Mais pour condamner le médecin, « il faut des preuves », a martelé son avocat, Randall Schwerdorffer. Or, dans ce dossier, « c’est le néant de la preuve », selon lui.

Me Schwerdorffer a établi un parallèle entre Frédéric Péchier et Patrick Dils, qui a passé 15 ans en détention pour les meurtres de deux enfants commis en 1986 près de Metz, avant d’être acquitté en appel.

Dans les deux cas, « il fallait que ça aille vite » pour trouver un coupable, a-t-il retracé. Dès le début de l’enquête en mars 2017, les enquêteurs ont été « convaincus de la culpabilité de Frédéric Péchier » et se sont efforcés de la « démontrer ».

« Jamais on ne cherchera ailleurs », a-t-il fustigé. « On a fabriqué un coupable » et « toute la communauté médicale » s’est liguée contre lui.

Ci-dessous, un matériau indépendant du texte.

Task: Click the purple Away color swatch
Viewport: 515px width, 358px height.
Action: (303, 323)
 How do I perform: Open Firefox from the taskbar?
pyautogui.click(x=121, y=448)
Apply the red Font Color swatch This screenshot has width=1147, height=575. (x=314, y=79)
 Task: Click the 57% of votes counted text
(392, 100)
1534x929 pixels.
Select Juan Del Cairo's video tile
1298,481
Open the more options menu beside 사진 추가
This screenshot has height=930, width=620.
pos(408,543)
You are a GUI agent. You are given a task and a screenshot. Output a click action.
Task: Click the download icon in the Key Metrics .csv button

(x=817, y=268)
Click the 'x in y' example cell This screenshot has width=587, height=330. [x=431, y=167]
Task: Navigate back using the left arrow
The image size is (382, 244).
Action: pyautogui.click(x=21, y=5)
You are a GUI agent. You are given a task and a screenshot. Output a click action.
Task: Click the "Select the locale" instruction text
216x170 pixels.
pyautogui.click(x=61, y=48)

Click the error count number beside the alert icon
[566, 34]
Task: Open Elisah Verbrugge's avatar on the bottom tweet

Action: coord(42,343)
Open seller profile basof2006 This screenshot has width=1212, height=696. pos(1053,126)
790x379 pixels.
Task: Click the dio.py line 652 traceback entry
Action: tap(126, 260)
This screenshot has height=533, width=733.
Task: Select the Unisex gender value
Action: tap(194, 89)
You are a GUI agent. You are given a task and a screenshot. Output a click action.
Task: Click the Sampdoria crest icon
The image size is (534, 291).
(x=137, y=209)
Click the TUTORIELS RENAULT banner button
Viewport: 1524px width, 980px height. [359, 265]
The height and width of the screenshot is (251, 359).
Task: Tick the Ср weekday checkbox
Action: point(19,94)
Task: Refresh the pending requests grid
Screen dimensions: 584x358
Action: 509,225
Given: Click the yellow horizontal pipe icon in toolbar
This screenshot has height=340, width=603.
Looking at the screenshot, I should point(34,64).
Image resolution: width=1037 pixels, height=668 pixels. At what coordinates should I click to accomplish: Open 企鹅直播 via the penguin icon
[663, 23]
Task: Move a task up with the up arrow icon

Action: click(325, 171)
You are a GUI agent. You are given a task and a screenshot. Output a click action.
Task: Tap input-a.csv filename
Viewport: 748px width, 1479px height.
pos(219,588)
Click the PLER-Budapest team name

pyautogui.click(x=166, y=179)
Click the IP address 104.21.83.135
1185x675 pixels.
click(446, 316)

Dès lors, son sort était « scellé », selon lui.

Une comparaison « particulièrement malhonnête et déplacée », a jugé Frédéric Berna, avocat de nombreuses parties civiles.

Randall Schwerdorffer, l'avocat de Frédéric Péchier, le 15 décembre 2025 à Besançon (AFP - ARNAUD FINISTRE)
Randall Schwerdorffer, l’avocat de Frédéric Péchier, le 15 décembre 2025 à Besançon (AFP – ARNAUD FINISTRE)

« On ne peut pas comparer Patrick Dils, qui avait 16 ans à l’époque, qui était assez peu lettré, qui était un garçon très fragile, et qui de surcroît a avoué, avec le Dr Péchier, qui est un homme supérieurement intelligent, qui a 45 ans à l’époque et qui n’a jamais rien avoué ».

Pour Me Schwerdorffer, « rien d’hallucinant dans la vie » de son client « ne permet de dire qu’il est dingue », alors que pour « tuer à répétition de cette façon là, il faut une telle rage, une telle violence ».

– « Coïncidences » –

Mais « quoi qu’il dise, quoi qu’il fasse, il sera toujours critiqué », regrette le pénaliste, et « comme Patrick Dils était devenu +le tueur d’enfants, le monstre+, Frédéric Péchier est devenu +l’empoisonneur, le monstre+ ».

L'avocat Frédéric Berna, avocats de parties civiles au procès de Frédéric Péchier, le 15 décembre 2025 à Besançon (AFP - ARNAUD FINISTRE)
L’avocat Frédéric Berna, avocats de parties civiles au procès de Frédéric Péchier, le 15 décembre 2025 à Besançon (AFP – ARNAUD FINISTRE)

Certes, « il y a bien un empoisonneur à la clinique Saint-Vincent » mais ce n’est pas Frédéric Péchier, a soutenu la défense, appelant les six jurés populaires et les trois magistrats professionnels à l' »impartialité ».

Dans ce dossier, « on a fait avec des coïncidences une règle de preuve, mais ce ne sont que des coïncidences », a estimé Me Schwerdorffer après l’audience.

« On a expliqué aux jurés que les coïncidences n’existaient pas et que le hasard n’existait pas », mais « allez expliquer ça à monsieur Dils – qui s’est trouvé par hasard près du lieu du crime de Francis Heaulme – que le hasard n’existe pas », a-t-il ajouté.

Selon les avocates générales, Frédéric Péchier a pollué des poches de perfusion utilisées pendant les interventions pour déclencher des arrêts cardiaques incompréhensibles pour les soignants.

L’ancien anesthésiste, « l’un des plus grands criminels de l’histoire judiciaire française » selon l’accusation, cherchait ainsi à nuire aux collègues avec qui il était en conflit et « nourrir sa soif de puissance ».